* AVAILABLE DATA:
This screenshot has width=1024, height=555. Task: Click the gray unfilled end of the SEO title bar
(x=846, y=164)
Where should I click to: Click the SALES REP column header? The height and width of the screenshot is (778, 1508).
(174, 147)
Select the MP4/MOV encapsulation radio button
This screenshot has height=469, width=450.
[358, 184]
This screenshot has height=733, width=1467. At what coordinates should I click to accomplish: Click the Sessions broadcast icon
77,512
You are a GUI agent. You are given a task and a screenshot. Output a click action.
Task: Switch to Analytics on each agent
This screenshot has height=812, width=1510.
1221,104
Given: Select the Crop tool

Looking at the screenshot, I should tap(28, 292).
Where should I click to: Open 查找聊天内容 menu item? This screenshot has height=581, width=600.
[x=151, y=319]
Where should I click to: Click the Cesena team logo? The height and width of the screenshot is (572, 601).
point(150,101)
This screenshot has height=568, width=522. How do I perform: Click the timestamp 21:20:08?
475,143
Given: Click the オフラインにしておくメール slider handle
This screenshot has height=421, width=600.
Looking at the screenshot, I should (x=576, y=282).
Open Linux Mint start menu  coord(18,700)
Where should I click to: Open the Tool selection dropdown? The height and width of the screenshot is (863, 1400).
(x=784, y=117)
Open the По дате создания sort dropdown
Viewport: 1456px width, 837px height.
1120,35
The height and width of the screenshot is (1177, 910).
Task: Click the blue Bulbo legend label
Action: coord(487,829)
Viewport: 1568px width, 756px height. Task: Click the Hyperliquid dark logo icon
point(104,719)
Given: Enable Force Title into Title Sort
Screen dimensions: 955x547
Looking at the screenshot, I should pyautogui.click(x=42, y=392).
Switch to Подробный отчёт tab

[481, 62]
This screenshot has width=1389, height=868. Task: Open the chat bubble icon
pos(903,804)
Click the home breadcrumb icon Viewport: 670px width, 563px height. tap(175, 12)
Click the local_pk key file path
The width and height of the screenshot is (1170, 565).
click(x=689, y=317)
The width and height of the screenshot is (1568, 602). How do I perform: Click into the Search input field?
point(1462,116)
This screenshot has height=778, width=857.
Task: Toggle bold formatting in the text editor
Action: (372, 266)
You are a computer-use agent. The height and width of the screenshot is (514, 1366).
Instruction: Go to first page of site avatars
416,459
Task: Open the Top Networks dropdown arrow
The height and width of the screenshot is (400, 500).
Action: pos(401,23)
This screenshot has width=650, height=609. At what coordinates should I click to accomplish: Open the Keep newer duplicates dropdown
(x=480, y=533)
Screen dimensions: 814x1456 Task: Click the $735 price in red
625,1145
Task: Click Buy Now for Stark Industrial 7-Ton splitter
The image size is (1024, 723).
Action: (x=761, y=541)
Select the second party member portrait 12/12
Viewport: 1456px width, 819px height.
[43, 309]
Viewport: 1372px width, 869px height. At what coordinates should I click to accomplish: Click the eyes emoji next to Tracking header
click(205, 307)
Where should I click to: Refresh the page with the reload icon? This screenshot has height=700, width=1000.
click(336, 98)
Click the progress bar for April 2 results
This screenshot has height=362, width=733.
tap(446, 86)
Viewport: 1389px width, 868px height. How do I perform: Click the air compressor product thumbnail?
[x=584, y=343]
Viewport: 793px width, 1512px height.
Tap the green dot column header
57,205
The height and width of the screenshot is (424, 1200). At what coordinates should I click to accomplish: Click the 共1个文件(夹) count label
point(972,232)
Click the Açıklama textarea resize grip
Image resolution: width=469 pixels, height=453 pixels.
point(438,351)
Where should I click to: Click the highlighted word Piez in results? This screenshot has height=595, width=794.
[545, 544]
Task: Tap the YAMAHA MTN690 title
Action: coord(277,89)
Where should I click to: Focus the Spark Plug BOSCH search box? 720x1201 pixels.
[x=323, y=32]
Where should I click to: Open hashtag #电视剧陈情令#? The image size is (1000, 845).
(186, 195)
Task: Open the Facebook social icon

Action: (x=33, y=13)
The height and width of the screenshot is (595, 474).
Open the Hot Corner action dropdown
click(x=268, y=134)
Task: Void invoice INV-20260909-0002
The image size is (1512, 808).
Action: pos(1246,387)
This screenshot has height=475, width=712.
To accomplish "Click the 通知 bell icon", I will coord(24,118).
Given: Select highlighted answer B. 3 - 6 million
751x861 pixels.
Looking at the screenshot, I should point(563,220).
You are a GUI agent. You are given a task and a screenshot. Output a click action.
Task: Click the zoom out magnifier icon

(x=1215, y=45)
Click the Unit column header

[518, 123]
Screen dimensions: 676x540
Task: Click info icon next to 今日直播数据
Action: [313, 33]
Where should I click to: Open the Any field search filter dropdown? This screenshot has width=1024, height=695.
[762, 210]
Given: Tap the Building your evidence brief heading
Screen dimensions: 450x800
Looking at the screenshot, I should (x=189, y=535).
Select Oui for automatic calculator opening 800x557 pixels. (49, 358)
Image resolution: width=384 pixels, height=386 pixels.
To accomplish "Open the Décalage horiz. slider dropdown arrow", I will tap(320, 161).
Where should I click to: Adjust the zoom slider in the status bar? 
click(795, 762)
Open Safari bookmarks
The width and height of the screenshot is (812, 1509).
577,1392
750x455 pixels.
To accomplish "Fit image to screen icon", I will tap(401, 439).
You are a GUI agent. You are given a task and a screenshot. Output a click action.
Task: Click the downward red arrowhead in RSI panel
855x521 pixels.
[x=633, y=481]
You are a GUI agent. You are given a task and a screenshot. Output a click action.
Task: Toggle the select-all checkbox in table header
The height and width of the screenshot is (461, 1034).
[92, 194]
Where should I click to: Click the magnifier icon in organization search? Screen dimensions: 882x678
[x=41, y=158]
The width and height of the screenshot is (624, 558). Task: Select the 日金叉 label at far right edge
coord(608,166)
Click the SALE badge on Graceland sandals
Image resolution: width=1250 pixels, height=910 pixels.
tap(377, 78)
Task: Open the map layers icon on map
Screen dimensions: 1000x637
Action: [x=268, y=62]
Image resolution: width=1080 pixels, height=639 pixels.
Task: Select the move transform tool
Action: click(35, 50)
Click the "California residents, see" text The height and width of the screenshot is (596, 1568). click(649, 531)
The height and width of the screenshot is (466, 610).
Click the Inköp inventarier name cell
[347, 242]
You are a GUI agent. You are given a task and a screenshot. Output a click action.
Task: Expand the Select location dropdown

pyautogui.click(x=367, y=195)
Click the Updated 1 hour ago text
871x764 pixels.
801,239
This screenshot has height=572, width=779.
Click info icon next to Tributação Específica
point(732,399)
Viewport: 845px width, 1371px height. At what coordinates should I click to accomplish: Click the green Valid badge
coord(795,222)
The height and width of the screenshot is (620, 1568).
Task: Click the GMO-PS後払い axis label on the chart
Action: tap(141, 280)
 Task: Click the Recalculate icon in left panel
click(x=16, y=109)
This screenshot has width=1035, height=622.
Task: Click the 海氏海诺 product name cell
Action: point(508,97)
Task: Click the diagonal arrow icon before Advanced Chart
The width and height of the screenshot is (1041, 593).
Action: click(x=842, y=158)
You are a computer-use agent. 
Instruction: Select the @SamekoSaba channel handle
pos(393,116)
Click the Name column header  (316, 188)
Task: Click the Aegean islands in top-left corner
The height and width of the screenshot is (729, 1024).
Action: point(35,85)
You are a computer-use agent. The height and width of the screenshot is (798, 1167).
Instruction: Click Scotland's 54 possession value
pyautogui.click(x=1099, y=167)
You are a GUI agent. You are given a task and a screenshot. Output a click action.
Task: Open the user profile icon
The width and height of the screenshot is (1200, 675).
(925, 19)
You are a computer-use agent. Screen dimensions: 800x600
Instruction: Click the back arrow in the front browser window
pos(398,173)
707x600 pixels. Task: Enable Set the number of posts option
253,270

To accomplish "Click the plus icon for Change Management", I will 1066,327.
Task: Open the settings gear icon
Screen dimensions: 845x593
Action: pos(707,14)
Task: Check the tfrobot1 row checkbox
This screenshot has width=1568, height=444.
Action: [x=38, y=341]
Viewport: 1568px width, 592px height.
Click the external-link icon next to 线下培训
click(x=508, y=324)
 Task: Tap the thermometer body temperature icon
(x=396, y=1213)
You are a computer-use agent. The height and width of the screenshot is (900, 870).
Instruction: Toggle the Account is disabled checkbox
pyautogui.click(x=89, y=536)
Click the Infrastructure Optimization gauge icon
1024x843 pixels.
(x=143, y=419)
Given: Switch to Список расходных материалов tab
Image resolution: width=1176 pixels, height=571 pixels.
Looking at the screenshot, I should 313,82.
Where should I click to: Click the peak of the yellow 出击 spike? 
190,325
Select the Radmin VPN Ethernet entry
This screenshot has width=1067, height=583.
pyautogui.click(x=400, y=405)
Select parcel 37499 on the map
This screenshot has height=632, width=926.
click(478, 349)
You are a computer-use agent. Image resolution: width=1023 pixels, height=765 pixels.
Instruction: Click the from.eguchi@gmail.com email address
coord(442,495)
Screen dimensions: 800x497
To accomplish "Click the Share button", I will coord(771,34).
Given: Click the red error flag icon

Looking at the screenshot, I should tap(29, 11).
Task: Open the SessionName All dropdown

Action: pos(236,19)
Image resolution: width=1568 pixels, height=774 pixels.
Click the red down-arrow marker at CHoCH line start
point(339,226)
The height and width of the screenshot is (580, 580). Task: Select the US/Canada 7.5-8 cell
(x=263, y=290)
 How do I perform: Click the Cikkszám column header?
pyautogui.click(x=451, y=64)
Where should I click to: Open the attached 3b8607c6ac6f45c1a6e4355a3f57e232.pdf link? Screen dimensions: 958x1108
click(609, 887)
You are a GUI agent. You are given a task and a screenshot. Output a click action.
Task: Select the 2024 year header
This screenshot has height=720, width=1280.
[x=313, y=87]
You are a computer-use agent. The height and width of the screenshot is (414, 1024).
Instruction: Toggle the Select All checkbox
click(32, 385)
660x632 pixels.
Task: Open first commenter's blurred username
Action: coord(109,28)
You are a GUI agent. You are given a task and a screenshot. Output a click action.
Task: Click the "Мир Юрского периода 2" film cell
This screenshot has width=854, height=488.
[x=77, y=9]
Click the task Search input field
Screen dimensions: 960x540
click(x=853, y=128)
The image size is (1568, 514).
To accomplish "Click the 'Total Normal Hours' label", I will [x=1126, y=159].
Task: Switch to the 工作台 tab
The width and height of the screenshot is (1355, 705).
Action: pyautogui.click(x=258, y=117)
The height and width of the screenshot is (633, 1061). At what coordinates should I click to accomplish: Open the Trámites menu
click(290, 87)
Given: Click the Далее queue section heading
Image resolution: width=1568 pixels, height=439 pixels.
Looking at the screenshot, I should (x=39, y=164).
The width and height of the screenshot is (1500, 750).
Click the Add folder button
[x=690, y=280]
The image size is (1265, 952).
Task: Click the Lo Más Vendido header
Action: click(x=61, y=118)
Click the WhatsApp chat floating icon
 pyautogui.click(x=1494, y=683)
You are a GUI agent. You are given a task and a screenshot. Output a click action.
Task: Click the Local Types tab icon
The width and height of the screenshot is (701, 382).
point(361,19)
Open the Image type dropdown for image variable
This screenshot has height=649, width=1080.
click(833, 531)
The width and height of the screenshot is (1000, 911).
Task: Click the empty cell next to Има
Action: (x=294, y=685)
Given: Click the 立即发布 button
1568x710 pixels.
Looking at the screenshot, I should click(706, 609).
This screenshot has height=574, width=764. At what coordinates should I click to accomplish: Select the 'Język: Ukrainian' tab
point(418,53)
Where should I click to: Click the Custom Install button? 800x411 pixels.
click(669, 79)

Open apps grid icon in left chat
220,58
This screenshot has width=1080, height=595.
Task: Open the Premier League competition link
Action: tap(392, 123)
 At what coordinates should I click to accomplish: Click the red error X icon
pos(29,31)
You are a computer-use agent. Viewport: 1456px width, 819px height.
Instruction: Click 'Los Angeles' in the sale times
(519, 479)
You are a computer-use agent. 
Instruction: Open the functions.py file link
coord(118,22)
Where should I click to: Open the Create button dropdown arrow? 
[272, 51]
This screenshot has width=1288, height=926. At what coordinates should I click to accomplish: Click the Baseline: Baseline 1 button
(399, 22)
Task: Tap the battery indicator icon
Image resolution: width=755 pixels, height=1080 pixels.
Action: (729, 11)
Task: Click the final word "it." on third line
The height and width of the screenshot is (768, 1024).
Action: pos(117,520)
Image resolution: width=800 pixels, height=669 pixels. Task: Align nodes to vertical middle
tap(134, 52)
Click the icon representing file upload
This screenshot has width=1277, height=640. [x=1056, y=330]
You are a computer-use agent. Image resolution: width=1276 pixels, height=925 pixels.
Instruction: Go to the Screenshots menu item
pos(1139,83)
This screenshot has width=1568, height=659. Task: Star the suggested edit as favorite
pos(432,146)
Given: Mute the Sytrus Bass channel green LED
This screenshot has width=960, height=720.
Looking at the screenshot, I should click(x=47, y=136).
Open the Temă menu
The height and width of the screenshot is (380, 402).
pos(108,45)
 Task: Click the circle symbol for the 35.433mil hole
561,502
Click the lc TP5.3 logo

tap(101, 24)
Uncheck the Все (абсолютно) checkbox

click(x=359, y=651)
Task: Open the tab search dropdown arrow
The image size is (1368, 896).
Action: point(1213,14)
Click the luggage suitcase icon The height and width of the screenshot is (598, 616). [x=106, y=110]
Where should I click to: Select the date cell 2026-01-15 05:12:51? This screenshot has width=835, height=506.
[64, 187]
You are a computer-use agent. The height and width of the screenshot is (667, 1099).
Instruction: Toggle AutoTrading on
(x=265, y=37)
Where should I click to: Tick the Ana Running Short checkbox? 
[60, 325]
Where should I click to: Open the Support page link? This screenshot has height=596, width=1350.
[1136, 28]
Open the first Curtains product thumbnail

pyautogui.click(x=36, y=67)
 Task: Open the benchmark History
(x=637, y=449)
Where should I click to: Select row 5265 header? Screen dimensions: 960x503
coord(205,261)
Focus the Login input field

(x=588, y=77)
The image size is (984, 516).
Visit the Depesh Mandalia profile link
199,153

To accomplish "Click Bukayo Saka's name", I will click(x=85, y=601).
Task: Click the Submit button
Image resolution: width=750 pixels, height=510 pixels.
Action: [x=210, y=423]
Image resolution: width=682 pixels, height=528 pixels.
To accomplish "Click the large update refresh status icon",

* TASK:
Pull out every line above that holds the word "heading".

* TASK ANSWER:
Given: Tap the Building your evidence brief heading
Given: Click the Далее queue section heading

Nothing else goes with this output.